- ASSIGNED TASK -
Please reproduce all of the lines below, word for word and in full.
***
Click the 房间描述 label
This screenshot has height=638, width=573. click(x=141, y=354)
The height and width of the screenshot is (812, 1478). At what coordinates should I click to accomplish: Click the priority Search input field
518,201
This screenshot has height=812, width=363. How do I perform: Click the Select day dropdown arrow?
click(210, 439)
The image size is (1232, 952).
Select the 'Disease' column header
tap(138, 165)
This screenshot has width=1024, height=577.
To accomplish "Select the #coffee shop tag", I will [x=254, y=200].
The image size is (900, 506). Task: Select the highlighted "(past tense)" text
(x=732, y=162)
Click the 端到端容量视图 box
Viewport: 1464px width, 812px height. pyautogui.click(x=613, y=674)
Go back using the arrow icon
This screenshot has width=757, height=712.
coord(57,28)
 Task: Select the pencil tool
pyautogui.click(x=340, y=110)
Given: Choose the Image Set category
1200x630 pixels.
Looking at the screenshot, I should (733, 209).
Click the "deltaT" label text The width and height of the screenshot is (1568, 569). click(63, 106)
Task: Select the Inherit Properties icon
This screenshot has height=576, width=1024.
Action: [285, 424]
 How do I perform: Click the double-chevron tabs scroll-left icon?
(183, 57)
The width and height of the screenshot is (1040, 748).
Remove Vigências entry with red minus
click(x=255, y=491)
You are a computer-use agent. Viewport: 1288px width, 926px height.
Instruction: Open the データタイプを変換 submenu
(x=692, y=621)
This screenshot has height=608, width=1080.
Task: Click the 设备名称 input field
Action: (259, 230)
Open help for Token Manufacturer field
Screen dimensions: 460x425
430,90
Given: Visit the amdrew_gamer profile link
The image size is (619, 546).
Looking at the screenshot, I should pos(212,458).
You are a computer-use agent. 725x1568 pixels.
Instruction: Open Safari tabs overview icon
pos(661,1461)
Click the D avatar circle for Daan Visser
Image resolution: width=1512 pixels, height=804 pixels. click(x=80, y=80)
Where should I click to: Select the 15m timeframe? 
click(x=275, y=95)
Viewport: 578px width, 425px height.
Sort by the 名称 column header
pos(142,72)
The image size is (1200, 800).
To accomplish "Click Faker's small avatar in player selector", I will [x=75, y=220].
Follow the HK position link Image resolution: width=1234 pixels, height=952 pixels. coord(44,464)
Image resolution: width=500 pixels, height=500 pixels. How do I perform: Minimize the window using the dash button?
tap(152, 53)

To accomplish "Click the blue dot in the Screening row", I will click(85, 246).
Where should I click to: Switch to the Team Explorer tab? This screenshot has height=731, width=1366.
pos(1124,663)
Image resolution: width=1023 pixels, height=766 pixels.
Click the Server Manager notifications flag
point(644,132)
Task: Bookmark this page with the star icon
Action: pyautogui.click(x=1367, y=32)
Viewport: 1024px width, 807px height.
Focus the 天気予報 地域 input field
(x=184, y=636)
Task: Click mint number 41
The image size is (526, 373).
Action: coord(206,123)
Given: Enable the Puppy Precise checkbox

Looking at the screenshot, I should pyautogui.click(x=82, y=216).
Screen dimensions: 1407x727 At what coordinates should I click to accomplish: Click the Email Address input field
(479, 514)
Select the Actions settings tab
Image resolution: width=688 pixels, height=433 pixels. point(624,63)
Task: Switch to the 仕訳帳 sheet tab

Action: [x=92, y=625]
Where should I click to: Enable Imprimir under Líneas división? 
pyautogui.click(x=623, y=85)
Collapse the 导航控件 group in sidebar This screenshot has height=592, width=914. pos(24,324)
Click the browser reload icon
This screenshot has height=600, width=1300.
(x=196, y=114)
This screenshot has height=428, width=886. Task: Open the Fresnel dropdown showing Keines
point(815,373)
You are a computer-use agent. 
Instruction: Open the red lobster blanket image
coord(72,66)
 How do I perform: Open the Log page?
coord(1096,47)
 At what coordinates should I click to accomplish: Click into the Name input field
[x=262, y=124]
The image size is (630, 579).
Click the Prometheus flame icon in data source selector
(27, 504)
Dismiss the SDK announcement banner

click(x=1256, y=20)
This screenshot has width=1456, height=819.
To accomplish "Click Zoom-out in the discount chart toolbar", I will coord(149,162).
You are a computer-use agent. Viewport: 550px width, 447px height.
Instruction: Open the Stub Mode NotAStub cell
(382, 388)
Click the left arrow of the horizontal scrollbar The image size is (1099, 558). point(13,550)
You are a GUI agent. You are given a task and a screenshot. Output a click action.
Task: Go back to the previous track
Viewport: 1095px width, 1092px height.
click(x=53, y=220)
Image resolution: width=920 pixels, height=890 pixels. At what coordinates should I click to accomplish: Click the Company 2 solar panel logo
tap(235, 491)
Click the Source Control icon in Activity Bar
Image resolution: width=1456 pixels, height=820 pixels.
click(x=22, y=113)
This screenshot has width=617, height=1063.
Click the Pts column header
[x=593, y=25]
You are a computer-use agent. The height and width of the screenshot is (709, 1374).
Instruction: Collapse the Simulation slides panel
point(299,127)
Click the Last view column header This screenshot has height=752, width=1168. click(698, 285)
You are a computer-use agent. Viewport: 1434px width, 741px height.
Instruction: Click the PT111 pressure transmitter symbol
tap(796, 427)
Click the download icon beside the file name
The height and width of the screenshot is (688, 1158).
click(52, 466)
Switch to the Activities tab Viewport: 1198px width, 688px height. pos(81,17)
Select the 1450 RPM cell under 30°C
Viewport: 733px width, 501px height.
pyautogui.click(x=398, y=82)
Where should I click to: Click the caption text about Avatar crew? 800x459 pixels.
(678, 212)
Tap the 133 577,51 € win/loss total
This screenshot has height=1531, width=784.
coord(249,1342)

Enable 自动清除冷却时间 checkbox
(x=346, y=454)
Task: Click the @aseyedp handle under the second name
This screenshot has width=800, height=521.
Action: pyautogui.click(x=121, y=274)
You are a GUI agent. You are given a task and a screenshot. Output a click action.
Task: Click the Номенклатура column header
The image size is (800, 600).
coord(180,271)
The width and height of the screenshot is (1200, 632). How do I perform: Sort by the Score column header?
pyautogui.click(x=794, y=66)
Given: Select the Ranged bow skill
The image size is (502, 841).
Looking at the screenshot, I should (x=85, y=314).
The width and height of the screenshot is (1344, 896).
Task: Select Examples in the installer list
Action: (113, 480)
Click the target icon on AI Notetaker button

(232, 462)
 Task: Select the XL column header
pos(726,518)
***
- ANSWER -
Click the 房间描述 label
This screenshot has height=638, width=573. click(x=141, y=354)
The height and width of the screenshot is (812, 1478). At what coordinates should I click to accomplish: Click the priority Search input field
518,201
This screenshot has height=812, width=363. How do I perform: Click the Select day dropdown arrow?
click(210, 439)
The image size is (1232, 952).
Select the 'Disease' column header
tap(138, 165)
This screenshot has width=1024, height=577.
To accomplish "Select the #coffee shop tag", I will [x=254, y=200].
The image size is (900, 506). Task: Select the highlighted "(past tense)" text
(x=732, y=162)
Click the 端到端容量视图 box
Viewport: 1464px width, 812px height. pyautogui.click(x=613, y=674)
Go back using the arrow icon
This screenshot has width=757, height=712.
coord(57,28)
 Task: Select the pencil tool
pyautogui.click(x=340, y=110)
Given: Choose the Image Set category
1200x630 pixels.
Looking at the screenshot, I should (733, 209).
Click the "deltaT" label text The width and height of the screenshot is (1568, 569). click(63, 106)
Task: Select the Inherit Properties icon
This screenshot has height=576, width=1024.
Action: [285, 424]
 How do I perform: Click the double-chevron tabs scroll-left icon?
(183, 57)
The width and height of the screenshot is (1040, 748).
Remove Vigências entry with red minus
click(x=255, y=491)
You are a computer-use agent. Viewport: 1288px width, 926px height.
Instruction: Open the データタイプを変換 submenu
(x=692, y=621)
This screenshot has height=608, width=1080.
Task: Click the 设备名称 input field
Action: (259, 230)
Open help for Token Manufacturer field
Screen dimensions: 460x425
430,90
Given: Visit the amdrew_gamer profile link
The image size is (619, 546).
Looking at the screenshot, I should pos(212,458).
You are a computer-use agent. 725x1568 pixels.
Instruction: Open Safari tabs overview icon
pos(661,1461)
Click the D avatar circle for Daan Visser
Image resolution: width=1512 pixels, height=804 pixels. click(x=80, y=80)
Where should I click to: Select the 15m timeframe? 
click(x=275, y=95)
Viewport: 578px width, 425px height.
Sort by the 名称 column header
pos(142,72)
The image size is (1200, 800).
To accomplish "Click Faker's small avatar in player selector", I will [x=75, y=220].
Follow the HK position link Image resolution: width=1234 pixels, height=952 pixels. coord(44,464)
Image resolution: width=500 pixels, height=500 pixels. How do I perform: Minimize the window using the dash button?
tap(152, 53)

To accomplish "Click the blue dot in the Screening row", I will click(85, 246).
Where should I click to: Switch to the Team Explorer tab? This screenshot has height=731, width=1366.
pos(1124,663)
Image resolution: width=1023 pixels, height=766 pixels.
Click the Server Manager notifications flag
point(644,132)
Task: Bookmark this page with the star icon
Action: pyautogui.click(x=1367, y=32)
Viewport: 1024px width, 807px height.
Focus the 天気予報 地域 input field
(x=184, y=636)
Task: Click mint number 41
The image size is (526, 373).
Action: coord(206,123)
Given: Enable the Puppy Precise checkbox

Looking at the screenshot, I should pyautogui.click(x=82, y=216).
Screen dimensions: 1407x727 At what coordinates should I click to accomplish: Click the Email Address input field
(479, 514)
Select the Actions settings tab
Image resolution: width=688 pixels, height=433 pixels. point(624,63)
Task: Switch to the 仕訳帳 sheet tab

Action: [x=92, y=625]
Where should I click to: Enable Imprimir under Líneas división? 
pyautogui.click(x=623, y=85)
Collapse the 导航控件 group in sidebar This screenshot has height=592, width=914. pos(24,324)
Click the browser reload icon
This screenshot has height=600, width=1300.
(x=196, y=114)
This screenshot has height=428, width=886. Task: Open the Fresnel dropdown showing Keines
point(815,373)
You are a computer-use agent. 
Instruction: Open the red lobster blanket image
coord(72,66)
 How do I perform: Open the Log page?
coord(1096,47)
 At what coordinates should I click to accomplish: Click into the Name input field
[x=262, y=124]
The image size is (630, 579).
Click the Prometheus flame icon in data source selector
(27, 504)
Dismiss the SDK announcement banner

click(x=1256, y=20)
This screenshot has width=1456, height=819.
To accomplish "Click Zoom-out in the discount chart toolbar", I will coord(149,162).
You are a computer-use agent. Viewport: 550px width, 447px height.
Instruction: Open the Stub Mode NotAStub cell
(382, 388)
Click the left arrow of the horizontal scrollbar The image size is (1099, 558). point(13,550)
You are a GUI agent. You are given a task and a screenshot. Output a click action.
Task: Go back to the previous track
Viewport: 1095px width, 1092px height.
click(x=53, y=220)
Image resolution: width=920 pixels, height=890 pixels. At what coordinates should I click to accomplish: Click the Company 2 solar panel logo
tap(235, 491)
Click the Source Control icon in Activity Bar
Image resolution: width=1456 pixels, height=820 pixels.
click(x=22, y=113)
This screenshot has width=617, height=1063.
Click the Pts column header
[x=593, y=25]
You are a computer-use agent. The height and width of the screenshot is (709, 1374).
Instruction: Collapse the Simulation slides panel
point(299,127)
Click the Last view column header This screenshot has height=752, width=1168. click(698, 285)
You are a computer-use agent. Viewport: 1434px width, 741px height.
Instruction: Click the PT111 pressure transmitter symbol
tap(796, 427)
Click the download icon beside the file name
The height and width of the screenshot is (688, 1158).
click(52, 466)
Switch to the Activities tab Viewport: 1198px width, 688px height. pos(81,17)
Select the 1450 RPM cell under 30°C
Viewport: 733px width, 501px height.
pyautogui.click(x=398, y=82)
Where should I click to: Click the caption text about Avatar crew? 800x459 pixels.
(678, 212)
Tap the 133 577,51 € win/loss total
This screenshot has height=1531, width=784.
coord(249,1342)

Enable 自动清除冷却时间 checkbox
(x=346, y=454)
Task: Click the @aseyedp handle under the second name
This screenshot has width=800, height=521.
Action: pyautogui.click(x=121, y=274)
You are a GUI agent. You are given a task and a screenshot. Output a click action.
Task: Click the Номенклатура column header
The image size is (800, 600).
coord(180,271)
The width and height of the screenshot is (1200, 632). How do I perform: Sort by the Score column header?
pyautogui.click(x=794, y=66)
Given: Select the Ranged bow skill
The image size is (502, 841).
Looking at the screenshot, I should (x=85, y=314).
The width and height of the screenshot is (1344, 896).
Task: Select Examples in the installer list
Action: (113, 480)
Click the target icon on AI Notetaker button

(232, 462)
 Task: Select the XL column header
pos(726,518)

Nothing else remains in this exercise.